Tampaknya kegagalan menjawab kritik dan ketidakmampuan menghadirkan jawaban untuk berbagai curhat atau keluhan rakyat membuat para pejabat dan pemimpin kita menjadi pemarah dan penakut.
Mereka alergi dengan curhat rakyat. Merasa insecure ketika dikritik. Inginnya hanya membaca kalimat-kalimat manis dan mendengar kabar-kabar baik. Kalau demikian berarti kita belum benar-benar merdeka.

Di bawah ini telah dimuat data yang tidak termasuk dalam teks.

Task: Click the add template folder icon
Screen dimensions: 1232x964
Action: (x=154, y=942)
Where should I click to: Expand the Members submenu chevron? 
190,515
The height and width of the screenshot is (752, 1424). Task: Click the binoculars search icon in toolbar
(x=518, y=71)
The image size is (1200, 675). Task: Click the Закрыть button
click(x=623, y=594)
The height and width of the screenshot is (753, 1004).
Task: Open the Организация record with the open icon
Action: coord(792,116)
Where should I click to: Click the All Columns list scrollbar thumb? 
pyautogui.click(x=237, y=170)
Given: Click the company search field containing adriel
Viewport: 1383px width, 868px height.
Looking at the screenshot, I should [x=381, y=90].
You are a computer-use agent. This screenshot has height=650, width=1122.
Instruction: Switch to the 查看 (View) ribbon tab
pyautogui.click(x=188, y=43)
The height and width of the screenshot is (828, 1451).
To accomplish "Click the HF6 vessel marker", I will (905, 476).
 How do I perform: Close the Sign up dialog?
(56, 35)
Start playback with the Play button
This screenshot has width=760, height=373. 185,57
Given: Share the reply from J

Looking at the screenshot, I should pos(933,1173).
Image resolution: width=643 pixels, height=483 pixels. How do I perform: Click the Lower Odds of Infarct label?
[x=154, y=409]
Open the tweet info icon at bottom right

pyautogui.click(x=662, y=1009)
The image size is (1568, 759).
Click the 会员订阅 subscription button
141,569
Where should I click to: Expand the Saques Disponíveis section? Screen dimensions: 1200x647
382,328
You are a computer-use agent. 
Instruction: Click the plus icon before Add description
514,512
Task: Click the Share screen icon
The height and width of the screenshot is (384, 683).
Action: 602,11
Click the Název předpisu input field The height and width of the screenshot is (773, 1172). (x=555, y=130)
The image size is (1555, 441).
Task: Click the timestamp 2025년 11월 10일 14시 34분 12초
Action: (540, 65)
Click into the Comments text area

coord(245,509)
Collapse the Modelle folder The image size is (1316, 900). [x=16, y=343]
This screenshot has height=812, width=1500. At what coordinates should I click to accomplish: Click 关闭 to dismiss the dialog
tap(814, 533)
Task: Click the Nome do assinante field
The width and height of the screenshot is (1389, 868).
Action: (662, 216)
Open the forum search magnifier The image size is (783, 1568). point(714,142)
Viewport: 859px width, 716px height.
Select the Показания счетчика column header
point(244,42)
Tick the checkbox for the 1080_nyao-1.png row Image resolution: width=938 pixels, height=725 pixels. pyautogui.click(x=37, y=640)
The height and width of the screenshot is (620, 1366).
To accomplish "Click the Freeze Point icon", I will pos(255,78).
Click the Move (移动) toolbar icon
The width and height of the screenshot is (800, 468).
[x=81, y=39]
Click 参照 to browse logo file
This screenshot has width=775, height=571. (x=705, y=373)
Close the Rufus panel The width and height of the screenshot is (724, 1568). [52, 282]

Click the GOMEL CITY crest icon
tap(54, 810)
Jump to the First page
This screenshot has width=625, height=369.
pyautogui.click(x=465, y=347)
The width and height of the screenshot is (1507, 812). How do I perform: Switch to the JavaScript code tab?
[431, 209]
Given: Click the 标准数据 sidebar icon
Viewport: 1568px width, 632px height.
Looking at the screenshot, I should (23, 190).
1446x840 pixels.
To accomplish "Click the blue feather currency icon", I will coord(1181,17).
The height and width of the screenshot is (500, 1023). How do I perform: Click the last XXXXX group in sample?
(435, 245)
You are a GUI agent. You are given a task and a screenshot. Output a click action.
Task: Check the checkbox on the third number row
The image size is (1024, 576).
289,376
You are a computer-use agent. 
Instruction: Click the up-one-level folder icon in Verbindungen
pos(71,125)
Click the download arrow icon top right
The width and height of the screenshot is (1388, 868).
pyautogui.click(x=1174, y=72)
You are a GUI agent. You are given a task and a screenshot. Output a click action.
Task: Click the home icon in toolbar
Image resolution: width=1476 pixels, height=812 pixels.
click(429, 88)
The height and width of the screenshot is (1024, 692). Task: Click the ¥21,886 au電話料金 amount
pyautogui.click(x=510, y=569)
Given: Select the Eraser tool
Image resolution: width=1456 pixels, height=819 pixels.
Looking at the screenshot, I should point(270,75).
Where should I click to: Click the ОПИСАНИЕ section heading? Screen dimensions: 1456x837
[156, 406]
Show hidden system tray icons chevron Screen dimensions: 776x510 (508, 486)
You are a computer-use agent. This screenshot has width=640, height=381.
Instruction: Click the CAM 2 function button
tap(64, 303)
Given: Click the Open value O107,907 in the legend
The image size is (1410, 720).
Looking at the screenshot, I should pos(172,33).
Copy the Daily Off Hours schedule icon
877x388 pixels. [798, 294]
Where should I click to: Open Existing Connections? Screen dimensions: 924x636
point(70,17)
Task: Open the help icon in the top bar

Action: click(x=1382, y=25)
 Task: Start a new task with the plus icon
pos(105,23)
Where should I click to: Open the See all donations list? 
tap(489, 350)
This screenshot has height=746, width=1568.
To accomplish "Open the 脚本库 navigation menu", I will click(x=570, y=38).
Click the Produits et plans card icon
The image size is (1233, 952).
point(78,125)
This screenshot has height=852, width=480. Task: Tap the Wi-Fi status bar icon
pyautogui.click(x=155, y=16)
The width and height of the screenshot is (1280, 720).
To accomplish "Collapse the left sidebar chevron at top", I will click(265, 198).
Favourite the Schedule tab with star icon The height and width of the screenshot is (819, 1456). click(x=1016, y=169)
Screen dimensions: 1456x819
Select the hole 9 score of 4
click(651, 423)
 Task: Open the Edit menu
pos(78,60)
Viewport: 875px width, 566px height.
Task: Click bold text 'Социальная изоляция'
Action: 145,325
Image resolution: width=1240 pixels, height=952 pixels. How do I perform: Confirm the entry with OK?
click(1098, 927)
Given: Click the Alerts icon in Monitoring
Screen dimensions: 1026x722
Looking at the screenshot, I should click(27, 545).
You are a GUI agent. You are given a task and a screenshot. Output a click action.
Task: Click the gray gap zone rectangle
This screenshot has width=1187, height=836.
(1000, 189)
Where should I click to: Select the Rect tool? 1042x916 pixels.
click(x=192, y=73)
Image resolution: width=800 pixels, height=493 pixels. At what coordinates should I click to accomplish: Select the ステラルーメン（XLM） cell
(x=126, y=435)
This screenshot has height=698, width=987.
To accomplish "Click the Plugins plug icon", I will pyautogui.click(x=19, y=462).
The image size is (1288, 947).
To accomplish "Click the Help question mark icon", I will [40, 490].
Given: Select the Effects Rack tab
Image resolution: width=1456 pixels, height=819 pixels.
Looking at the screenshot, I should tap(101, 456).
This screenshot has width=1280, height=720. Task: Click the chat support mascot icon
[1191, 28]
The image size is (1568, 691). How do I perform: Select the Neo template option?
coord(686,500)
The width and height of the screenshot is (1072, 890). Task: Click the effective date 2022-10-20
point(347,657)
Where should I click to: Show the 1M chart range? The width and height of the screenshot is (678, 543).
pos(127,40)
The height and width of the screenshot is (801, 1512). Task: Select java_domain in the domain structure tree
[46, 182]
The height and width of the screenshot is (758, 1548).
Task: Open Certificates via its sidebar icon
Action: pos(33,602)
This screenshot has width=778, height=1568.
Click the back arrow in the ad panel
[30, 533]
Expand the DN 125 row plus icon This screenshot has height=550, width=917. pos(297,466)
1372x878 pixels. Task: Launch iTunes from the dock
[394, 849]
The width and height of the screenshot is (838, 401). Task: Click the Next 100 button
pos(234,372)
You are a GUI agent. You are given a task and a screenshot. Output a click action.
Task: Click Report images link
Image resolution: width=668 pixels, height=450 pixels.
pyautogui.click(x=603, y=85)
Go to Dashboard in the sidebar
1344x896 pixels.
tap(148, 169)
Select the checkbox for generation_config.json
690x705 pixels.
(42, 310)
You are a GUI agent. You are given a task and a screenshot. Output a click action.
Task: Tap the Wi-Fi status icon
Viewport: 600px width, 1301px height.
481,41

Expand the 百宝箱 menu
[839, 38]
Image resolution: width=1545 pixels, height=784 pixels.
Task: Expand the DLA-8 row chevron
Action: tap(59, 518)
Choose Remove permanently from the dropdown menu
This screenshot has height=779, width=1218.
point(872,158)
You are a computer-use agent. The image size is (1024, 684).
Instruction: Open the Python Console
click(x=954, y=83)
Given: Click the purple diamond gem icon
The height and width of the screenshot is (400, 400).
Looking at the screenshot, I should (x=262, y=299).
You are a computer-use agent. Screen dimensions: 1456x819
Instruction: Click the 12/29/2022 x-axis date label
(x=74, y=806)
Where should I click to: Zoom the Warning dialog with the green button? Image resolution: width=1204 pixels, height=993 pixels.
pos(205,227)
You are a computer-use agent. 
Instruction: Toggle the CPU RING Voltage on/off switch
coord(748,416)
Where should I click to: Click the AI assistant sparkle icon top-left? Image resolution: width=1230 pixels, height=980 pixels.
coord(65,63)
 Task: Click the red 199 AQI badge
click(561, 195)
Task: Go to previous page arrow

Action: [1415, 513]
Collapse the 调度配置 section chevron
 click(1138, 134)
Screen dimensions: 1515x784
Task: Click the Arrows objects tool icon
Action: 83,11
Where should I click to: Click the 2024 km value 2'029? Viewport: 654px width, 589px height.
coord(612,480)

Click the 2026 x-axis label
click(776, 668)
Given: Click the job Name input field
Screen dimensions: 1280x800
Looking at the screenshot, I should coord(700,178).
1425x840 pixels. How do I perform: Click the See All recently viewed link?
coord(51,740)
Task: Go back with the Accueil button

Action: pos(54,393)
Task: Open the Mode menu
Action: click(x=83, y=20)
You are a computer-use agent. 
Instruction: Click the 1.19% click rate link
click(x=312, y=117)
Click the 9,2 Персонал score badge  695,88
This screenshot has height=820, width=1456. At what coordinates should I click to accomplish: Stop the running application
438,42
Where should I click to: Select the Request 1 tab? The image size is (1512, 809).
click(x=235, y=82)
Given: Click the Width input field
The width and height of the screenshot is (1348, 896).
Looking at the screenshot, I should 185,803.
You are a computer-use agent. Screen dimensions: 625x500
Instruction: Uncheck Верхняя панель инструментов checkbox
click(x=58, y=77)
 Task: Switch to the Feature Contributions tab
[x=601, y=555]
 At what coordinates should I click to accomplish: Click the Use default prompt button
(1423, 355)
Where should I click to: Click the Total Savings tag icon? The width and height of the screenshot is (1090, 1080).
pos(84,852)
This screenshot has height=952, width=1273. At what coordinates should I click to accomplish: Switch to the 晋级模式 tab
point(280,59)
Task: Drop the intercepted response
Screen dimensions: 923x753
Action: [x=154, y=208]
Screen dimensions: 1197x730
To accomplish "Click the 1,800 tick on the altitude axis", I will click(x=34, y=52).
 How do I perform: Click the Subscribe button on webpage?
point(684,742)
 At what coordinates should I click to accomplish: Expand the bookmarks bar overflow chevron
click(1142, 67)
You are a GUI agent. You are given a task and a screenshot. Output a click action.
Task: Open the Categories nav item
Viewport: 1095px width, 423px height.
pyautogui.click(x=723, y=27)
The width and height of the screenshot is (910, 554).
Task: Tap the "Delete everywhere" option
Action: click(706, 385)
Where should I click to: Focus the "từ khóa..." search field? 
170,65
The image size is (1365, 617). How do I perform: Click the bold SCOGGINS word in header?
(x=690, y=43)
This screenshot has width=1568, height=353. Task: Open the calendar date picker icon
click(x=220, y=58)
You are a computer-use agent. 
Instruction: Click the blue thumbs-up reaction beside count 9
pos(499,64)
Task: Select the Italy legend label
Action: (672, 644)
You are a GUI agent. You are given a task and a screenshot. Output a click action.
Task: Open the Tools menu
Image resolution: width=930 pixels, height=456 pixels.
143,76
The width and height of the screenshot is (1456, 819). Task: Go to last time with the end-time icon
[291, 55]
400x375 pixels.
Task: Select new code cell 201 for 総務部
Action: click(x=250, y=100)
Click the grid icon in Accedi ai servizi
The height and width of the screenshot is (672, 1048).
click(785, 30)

Kita pantas cemas bahwa jangan-jangan kita sedang mengalami kemunduran dari bangsa yang pemberani menjadi bangsa yang penakut. Lalu agar tidak dihantui rasa takut, tembok-tembok harus dibersihkan. Coretan-coretan pada mural harus dihapus.
Padahal, yang mestinya dibersihkan ialah baliho-baliho para pejabat yang berserakan di sembarang tempat. Baliho-baliho itu mestinya disingkirkan karena telah menyakiti rakyat.
Para pejabat memasang foto diri yang tersenyum seolah rakyatnya sudah hidup tenang. Salah satu pejabat  merupakan menteri yang juga memimpin komite pemulihan ekonomi dan dampak pandemi. Foto dirinya di baliho yang tampak gagah dengan wajah berseri jelas bertolak belakang dengan kesulitan yang dialami oleh banyak rakyat Indonesia sekarang.
Ada pula baliho ketua DPR yang sangat percaya diri menampilkan wajahnya dengan sinyum simpul. Padahal, beberapa waktu lalu para anggotanya berulah secara ugalan-ugalan dengan meminta fasilitas isolasi mandiri di hotel mewah. Sementara banyak rakyat kesulitan mendapatkan kamar perawatan rumah sakit.
Sepertinya dalam rangka memeriahkan HUT Kemerdekaan RI, perlu ada lomba menghias baliho dan mural khusus untuk menggembirakan para pejabat dan pe
impin kita. Tentu saja aturannya tidak boleh menampilkan pesan, mimik, atau wajah yang memancarkan kesedihan. Â
Dilarang membuat mural yang berisi kritik atau keluhan kepada pemimpin dan pejabat. Mural hanya boleh dihiasi kalimat-kalimat manis dan pujian. Mural wajib mencantumkan kebaikan-kebaikan. Contohnya: "Tak Pernah Sakit di Negara yang Sehat"Â atau "Para Pemimpin dan Pejabat Selalu Ada Untuk Rakyat!".